Molecular Conformation Dynamics and Computational Drug Design

摘要

We survey recent progress in the mathematical modelling and simulation of essential molecular dynamics. Particular emphasis is put on computational drug design wherein time-scales of milliseconds up to minutes play the dominant role. Classical long-term molecular dynamics computations, however, would run into ill-conditioned initial-value problems already after time-spans of only psec=10{sup}(-12) sec. Therefore, in order to obtain results for times of pharmaceutical interest, a combined deterministic-stochastic model is needed.

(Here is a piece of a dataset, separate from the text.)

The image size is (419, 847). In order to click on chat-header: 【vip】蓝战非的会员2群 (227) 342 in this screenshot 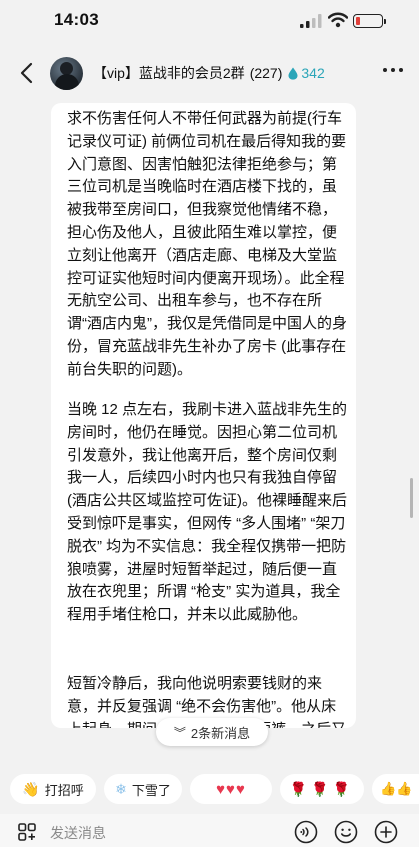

The concept advocated in this paper is the direct identification of metastable conformations together with their life times and their transition patterns. It can be interpreted as a transfer-operator approach corresponding to some underlying hybrid Monte Carlo process, wherein short-term trajectories enter. The spatial discretization of this operator is a hard problem of its own. In order to avoid the 'curse of dimension', the construction of appropriate spatial boxes requires careful consideration. Once this operator has been discretised a stochastic matrix arises. This matrix is then treated by Perron cluster analysis, a recently developed cluster analysis method involving the numerical solution of an eigenproblem for a cluster of eigenvalues called the Perron cluster. As a biomolecular example we present a rather recent SARS protease inhibitor.